*EXERCISE*
Give an exact reproduction of the lines from the one with "Where should I" to the final line of the entries below, both ends included, and omit the pictures.

(INFORMATION SHOWN begins)

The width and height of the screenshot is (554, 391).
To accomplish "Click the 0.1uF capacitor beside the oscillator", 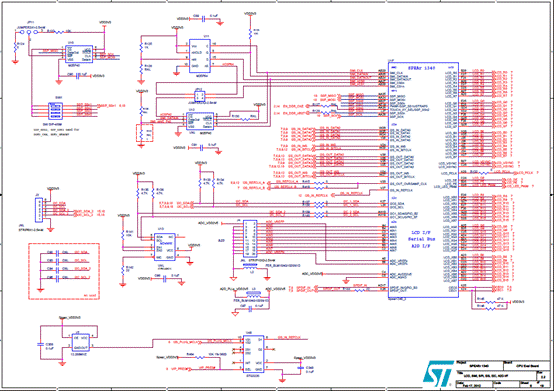I will (40, 345).
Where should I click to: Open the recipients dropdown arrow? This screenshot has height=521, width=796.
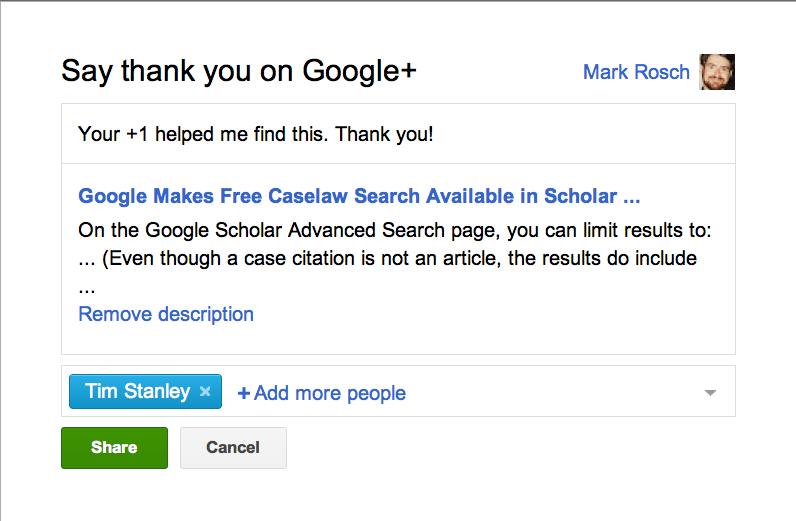pos(710,393)
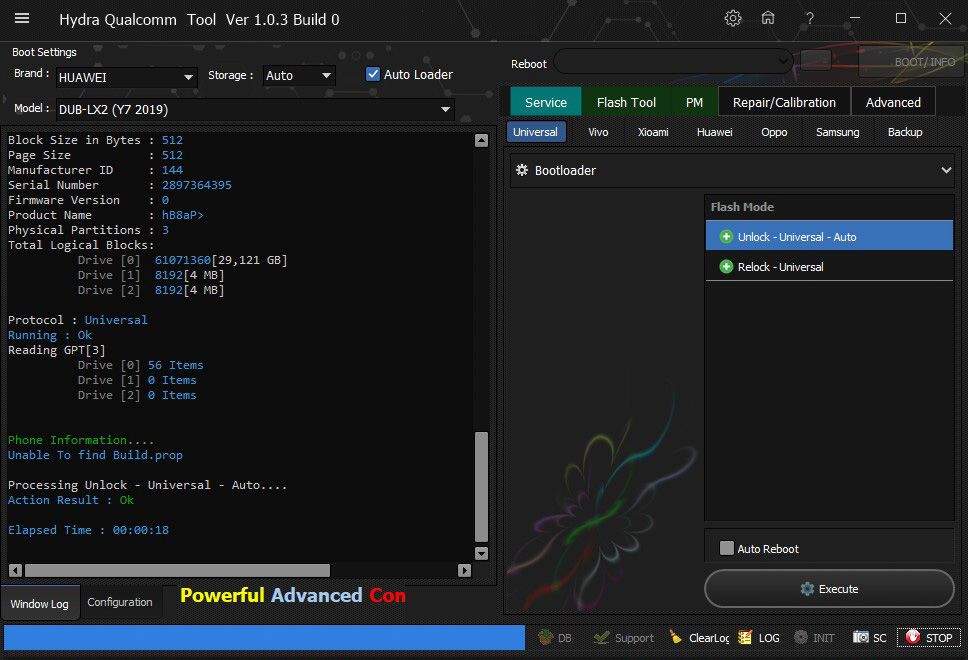Open the DB database icon in status bar
968x660 pixels.
click(x=555, y=637)

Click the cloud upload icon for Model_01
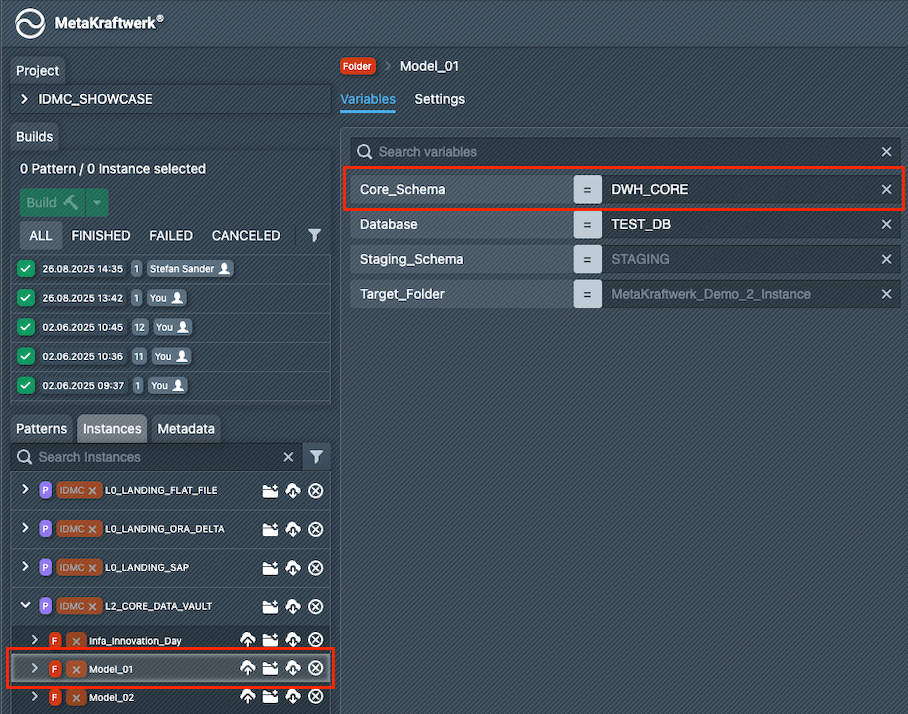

(INFORMATION SHOWN ends)

*ANSWER TO THE PROBLEM*
Where should I click to: Open the recipients dropdown arrow? This screenshot has height=521, width=796.
pos(710,393)
Open the DB database icon in status bar
968x660 pixels.
click(x=555, y=637)

Click the cloud upload icon for Model_01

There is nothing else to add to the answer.